Vous m'avez également demandé ma position sur la reprise de la gestion de la LMDE par la Caisse nationale d'assurance maladie des travailleurs salariés (CNAMTS). La question excède le champ de mes compétences, mais je me demande pourquoi, dans ce cas, la CNAMTS n'a pas repris toutes les activités de la LMDE, et en particulier la mission d'affiliation des étudiants – un point pourtant particulièrement problématique ? La mission d'information devrait y réfléchir.
S'agissant de l'information des étudiants sur le système de sécurité sociale, la création du portail de la vie étudiante (PVE) dans le cadre du Plan national de vie étudiante apparaît comme une mesure positive. Elle permettra de délivrer aux étudiants une information centralisée, coordonnée et indépendante des mutuelles.

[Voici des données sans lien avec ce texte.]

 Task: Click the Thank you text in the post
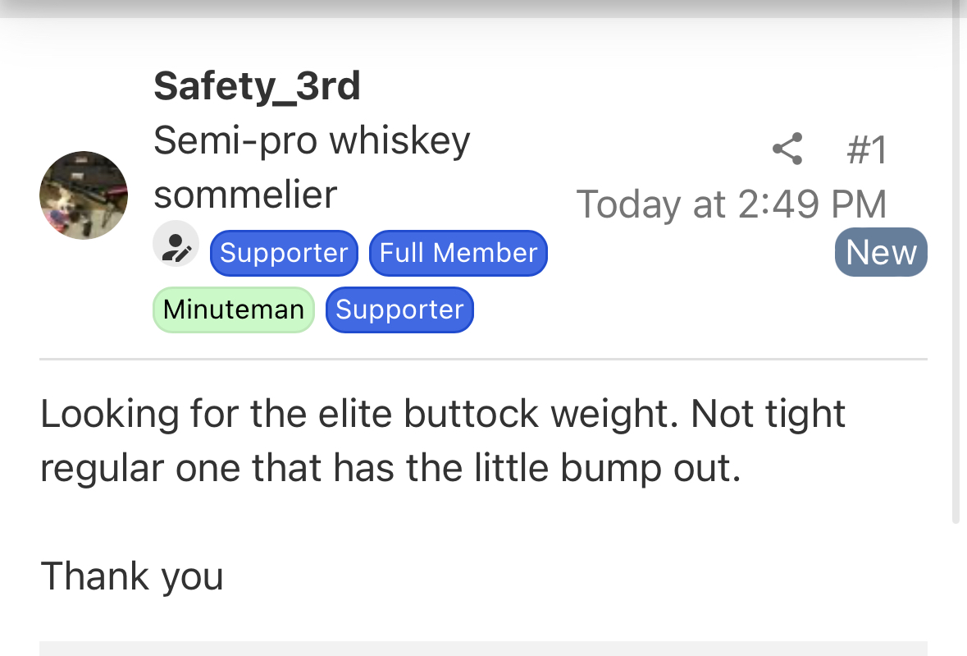(x=132, y=576)
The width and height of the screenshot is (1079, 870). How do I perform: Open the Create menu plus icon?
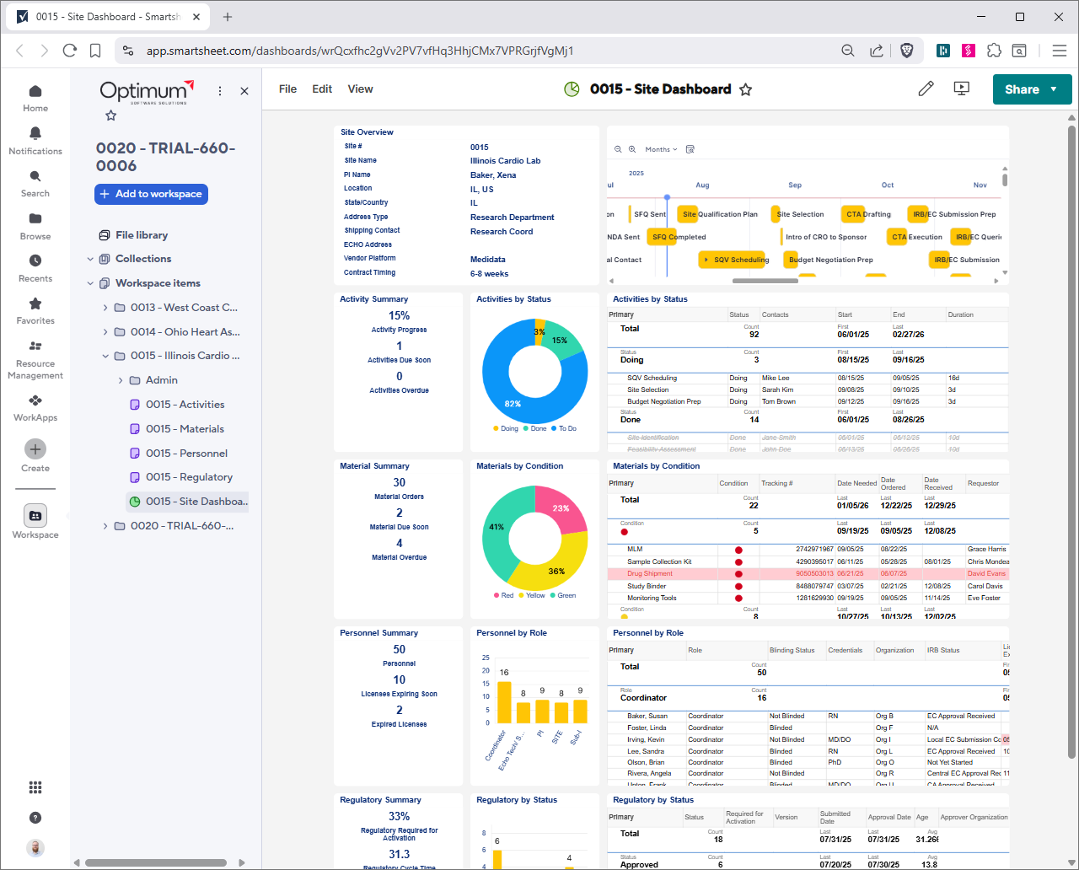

Comment homogénéiser sur l'ensemble du territoire la procédure d'affiliation des étudiants ? Cette procédure utilise des données collectées par les services d'inscription des établissements d'enseignement supérieur, soit sous forme papier, par l'intermédiaire du formulaire Cerfa « Déclaration en vue de l'affiliation à la sécurité sociale des étudiants », soit sous forme dématérialisée, les établissements rassemblant des informations relatives à leurs étudiants dans des fichiers informatiques qui sont ensuite transmis aux mutuelles. Celles-ci ne font donc qu'une partie du travail, l'établissement vérifiant notamment que l'étudiant est inscrit à la sécurité sociale étudiante. Confier cette gestion aux mutuelles pour décharger les services des inscriptions des universités de cette partie du processus d'affiliation reviendrait à dissocier inscription et affiliation à la sécurité sociale, augmentant le risque de voir certains étudiants privés de couverture. En effet, l'inscription représente une sorte de verrou qui sauterait si l'on dissociait les deux opérations, remettant aux mutuelles la totalité du processus d'affiliation. Mais ce n'est naturellement pas à moi de me prononcer sur l'option à privilégier. Pour citer Stendhal, ce sont de « petits faits vrais », mais je ne saurais dépasser ma mission.
L'existence, l'égalité et l'effectivité des droits représentent une priorité fondamentale pour le Défenseur des droits : tout un chacun doit être affilié à la sécurité sociale et bénéficier de ses prestations, en particulier en cas de maladie. La distance entre le droit et la réalité est cependant source d'une grande préoccupation dont je ferai prochainement état dans un rapport sur la situation des droits des étrangers en France, notamment par rapport à l'accès aux soins.